As defined below, the following terms are used throughout.

As used herein and in the appended claims, the singular articles such as "a," "an," and "the" and similar referents are to be construed to cover both the singular and the plural, unless the context clearly dictates otherwise or clearly contradicted by context, in the context of the described elements (especially in the context of the following claims). Recitation of ranges of values herein are merely intended to serve as a shorthand method of referring individually to each separate value falling within the range, unless otherwise indicated herein, and each separate value is incorporated into the specification as if it were individually recited herein. All methods described herein can be performed in any suitable order unless otherwise indicated herein or otherwise clearly contradicted by context. The use of any and all examples, or exemplary language (e.g., "such as") provided herein, is intended merely to better illuminate the embodiments and does not pose a limitation on the scope of the claims unless otherwise claimed. No language in the specification should be construed as indicating any non-claimed element as essential.

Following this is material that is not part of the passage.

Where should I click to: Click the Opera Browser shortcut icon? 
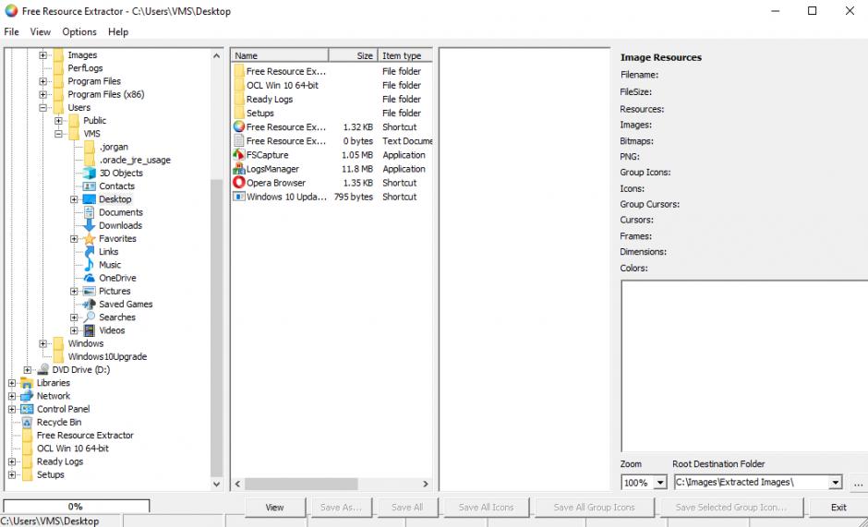[x=238, y=183]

The term "about" with respect to a number is generally considered to include a number within a range of 1%, 5%, or 10% of either direction (greater than or less than) the number, unless stated otherwise or apparent from the context (except that the number is less than 0% of the possible value or exceeds 100% of the possible value).

The Methyl Ethyl Ketone (MEK) double rub test refers to a test in which solvent resistance is determined (rub test) based on standard EN 13523-11:2011. MEK testing can be performed by preparing plates as follows: in useX4744 (commercially available from Kami Corp (CHEMETALL GROUP)) was applied to a 60 μm hot dip galvanized steel sheet with a polyurethane coating composition adjusted to a gloss of 10.+ -. 2GU at 60 ℃. The coated panels may be cured in a laboratory hot air oven type (from MATHIS AG company (MATHIS AG)) until a peak metal temperature of 230 ℃ is reached (measured in situ by an infrared radiation pyrometer). Typical durations may range from about 48 seconds to about 50 seconds. MEK double rubs can be performed using LINEARTESTER 249 (from Erichsen). The double rub count value is based on wear resistance (rub through resistance) (i.e., the count is stopped after the metal substrate is visible).

The surface area ("SA") of the porous silica particles used as matting agent in this technique is determined by nitrogen adsorption measurements on a microphone instruments (Micromeritics) ASAP 2420 instrument using Bruno-Emmett-Taylor (Brunauer EMMETT TELLER, "BET") theory, or may be determined by comparable instruments. The SA values were obtained according to the theory of Brunauer, emmett and Teller (also see Brunauer, s., emmett, p.h. and Teller, e.: adsorption of gas in a multi-molecular layer (Adsorption of gases in multimolecular layers) ", journal of american society of chemistry (j.amer. Chem. Soc.)), 60,309 (1938), incorporated herein by reference), by evaluation of the linear region of adsorption isotherms by ASAP 2420 software V2.09.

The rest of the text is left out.